● **Work order**: Return the entries below in their exact form, leaving the pictures out.

◆ ◆ ◆ ◆ ◆

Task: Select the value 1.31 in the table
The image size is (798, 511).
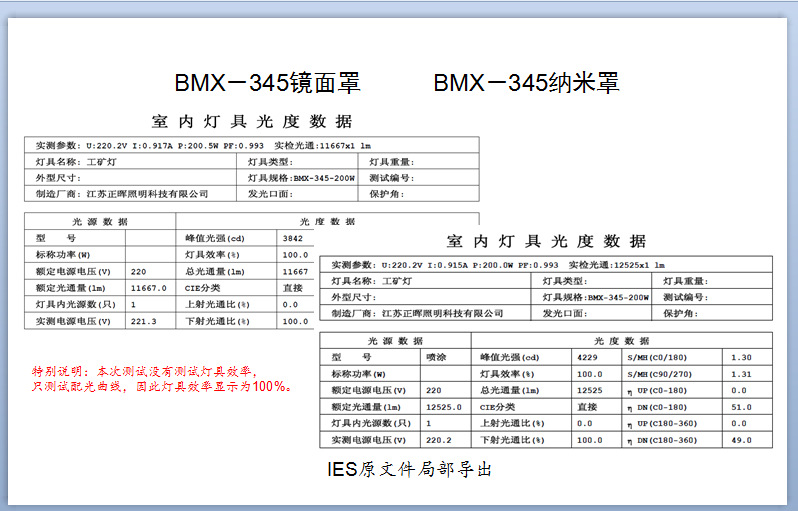Action: click(741, 373)
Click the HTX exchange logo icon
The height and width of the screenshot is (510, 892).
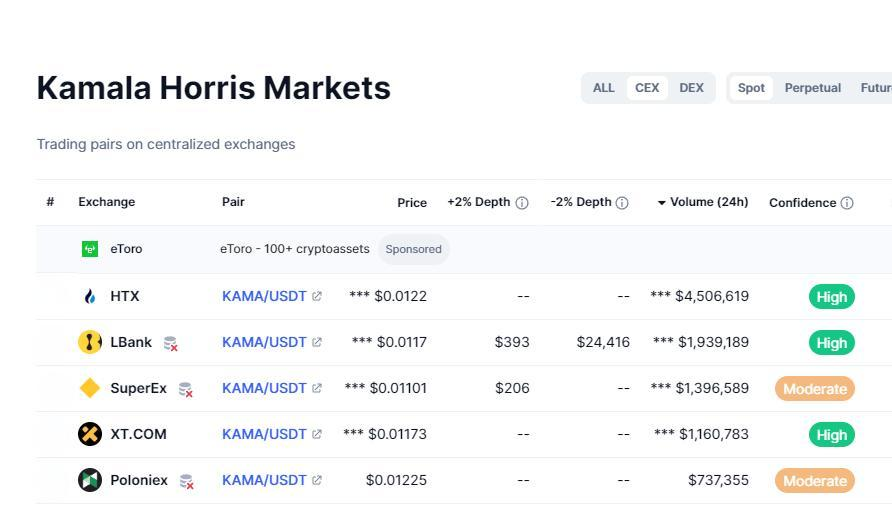90,296
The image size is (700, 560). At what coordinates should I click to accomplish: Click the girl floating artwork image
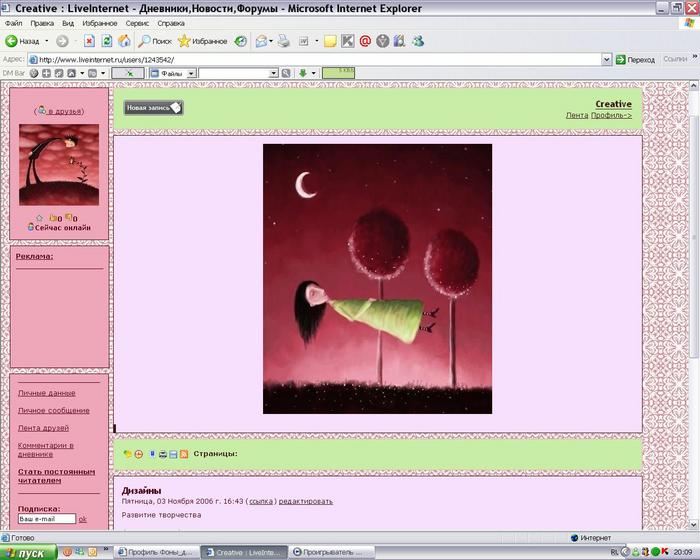tap(377, 278)
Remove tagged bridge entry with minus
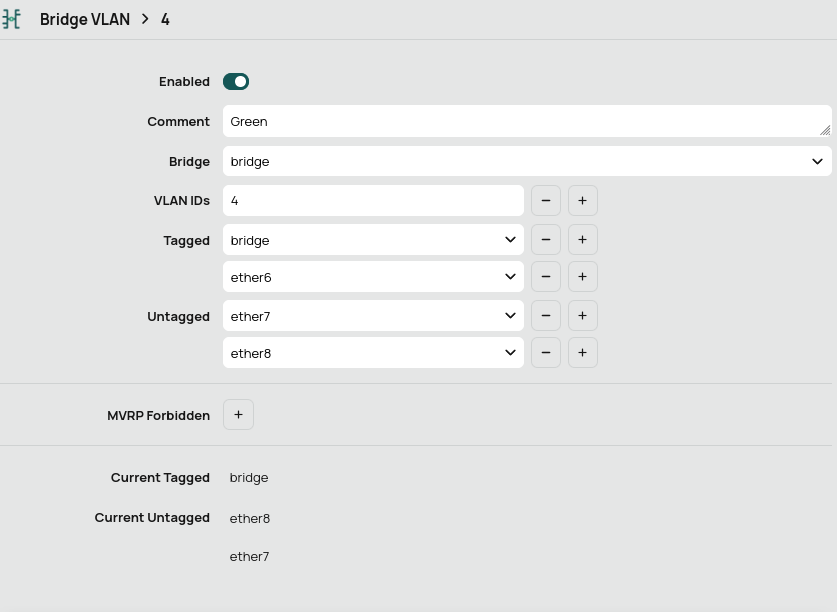Image resolution: width=837 pixels, height=612 pixels. coord(545,240)
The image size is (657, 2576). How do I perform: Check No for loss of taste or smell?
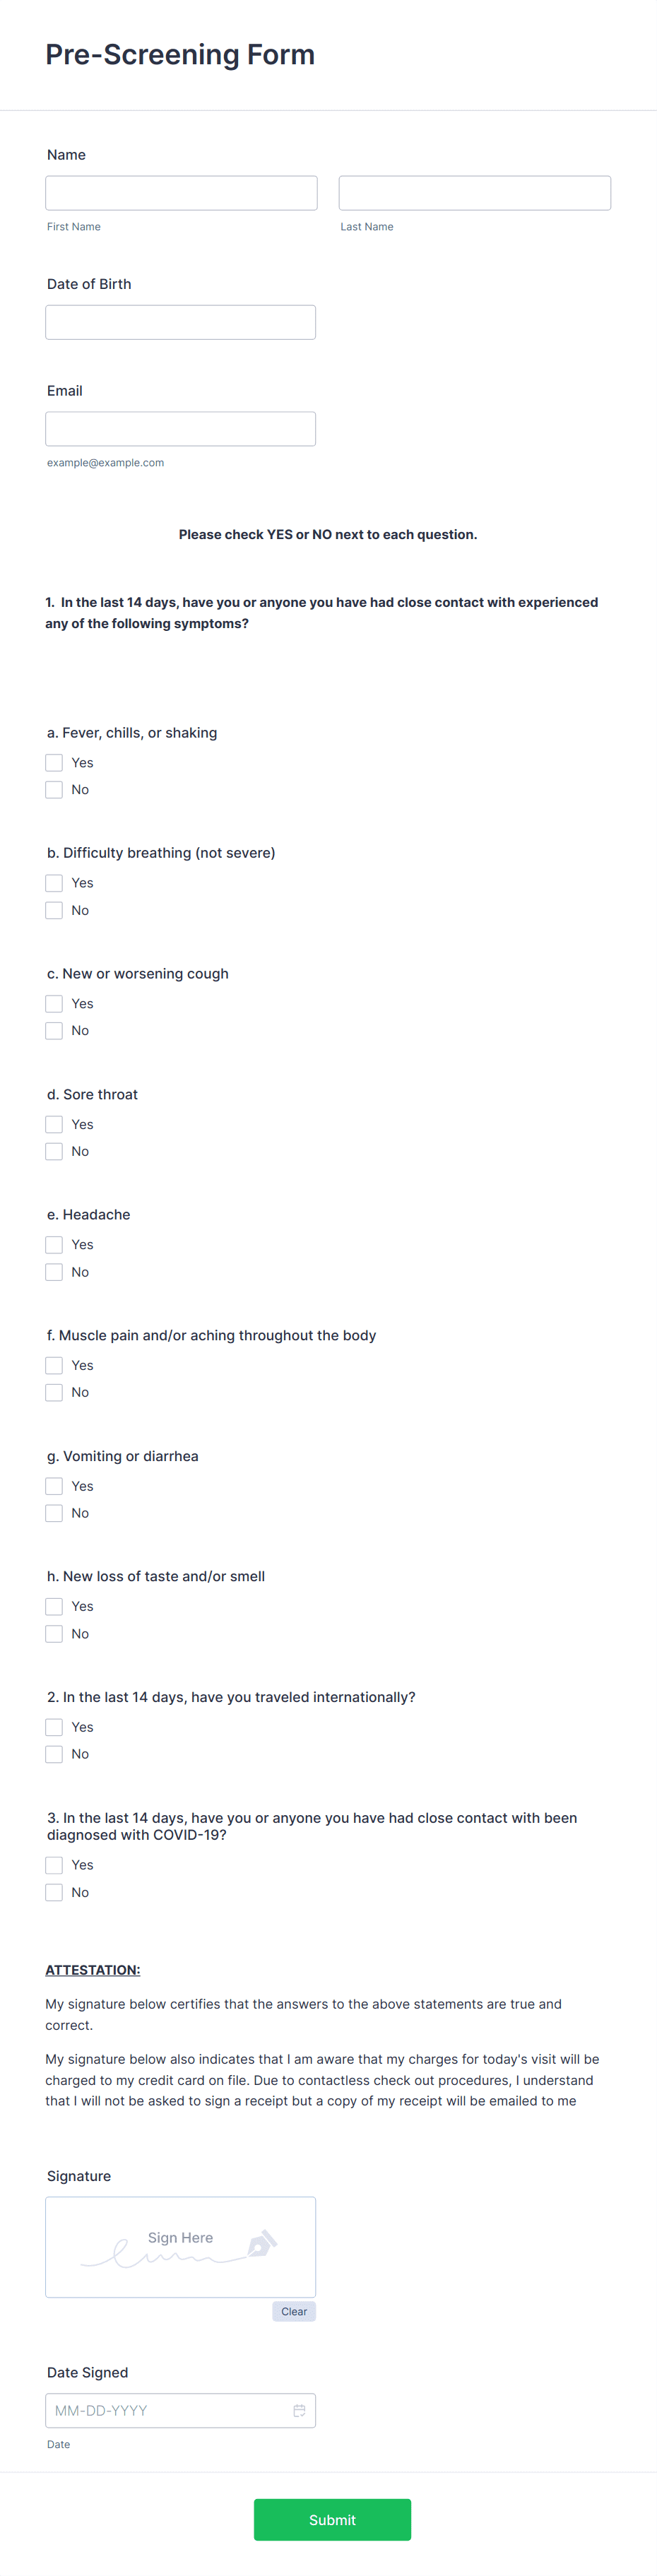point(54,1633)
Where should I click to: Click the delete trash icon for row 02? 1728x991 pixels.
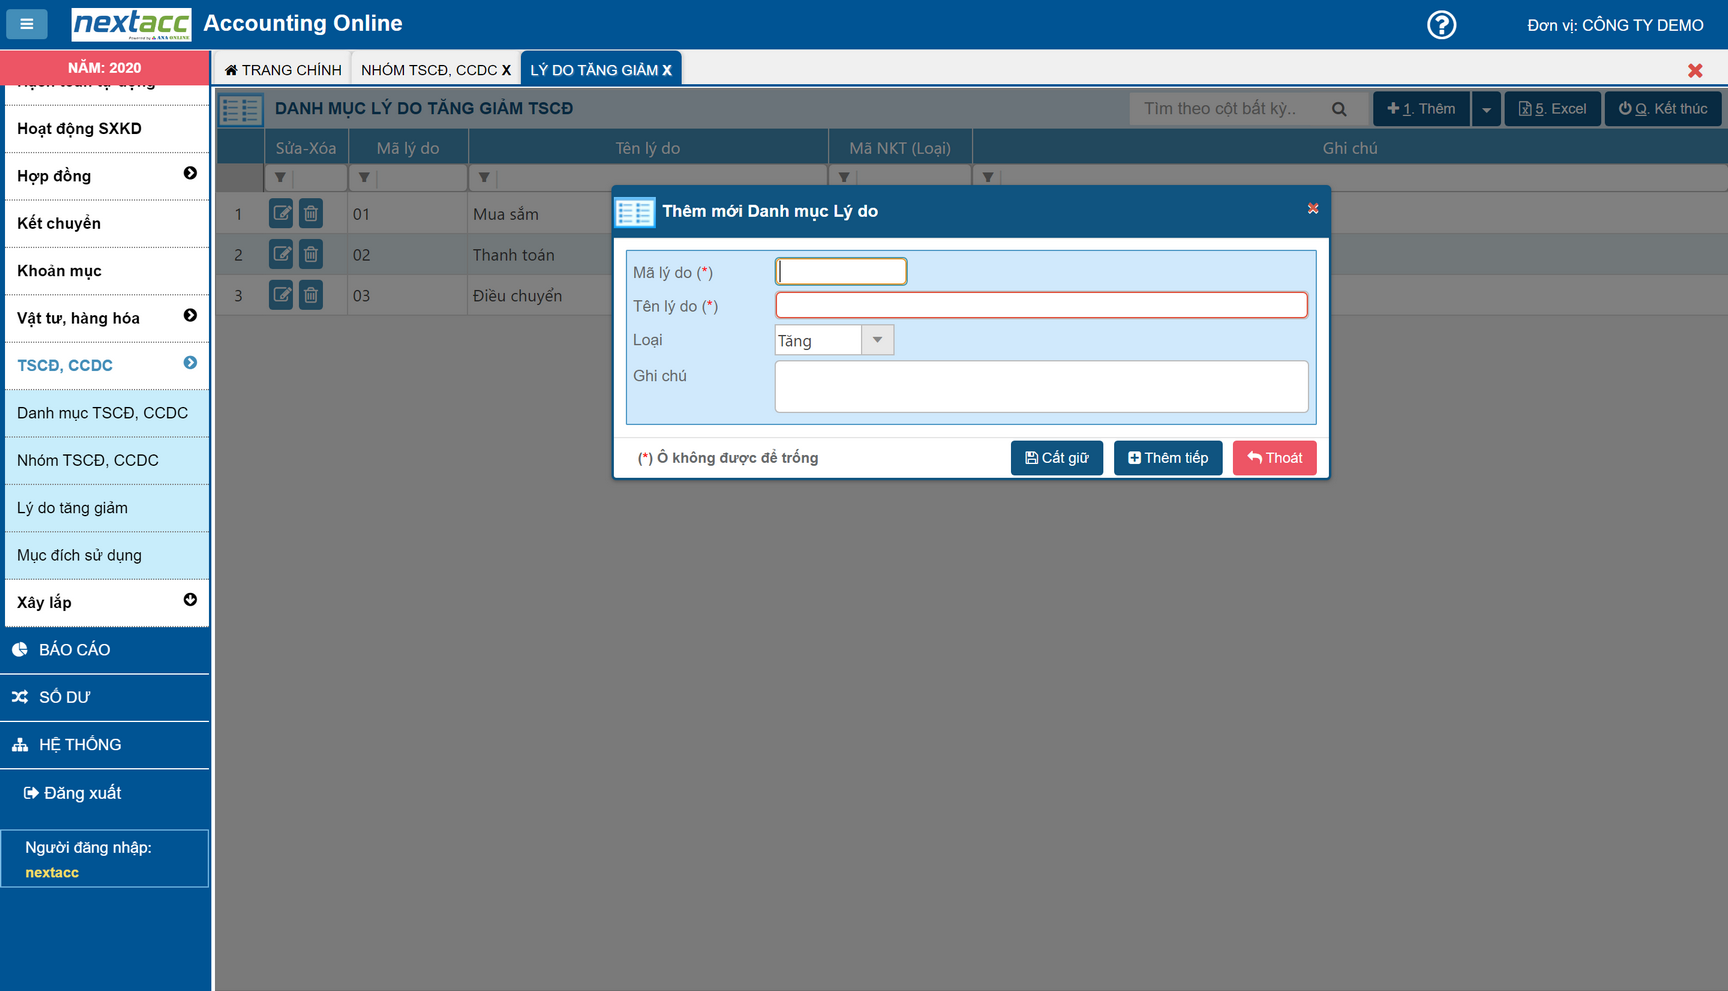tap(311, 254)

◆ ◆ ◆ ◆ ◆

● **Solution for this exercise**:
Task: Select the value 1.31 in the table
The image size is (798, 511).
Action: click(741, 373)
Click the HTX exchange logo icon
The height and width of the screenshot is (510, 892).
90,296
The image size is (700, 560). At what coordinates should I click to accomplish: Click the girl floating artwork image
tap(377, 278)
Remove tagged bridge entry with minus
Image resolution: width=837 pixels, height=612 pixels. coord(545,240)
The image size is (657, 2576). How do I perform: Check No for loss of taste or smell?
point(54,1633)
Where should I click to: Click the delete trash icon for row 02? 1728x991 pixels.
tap(311, 254)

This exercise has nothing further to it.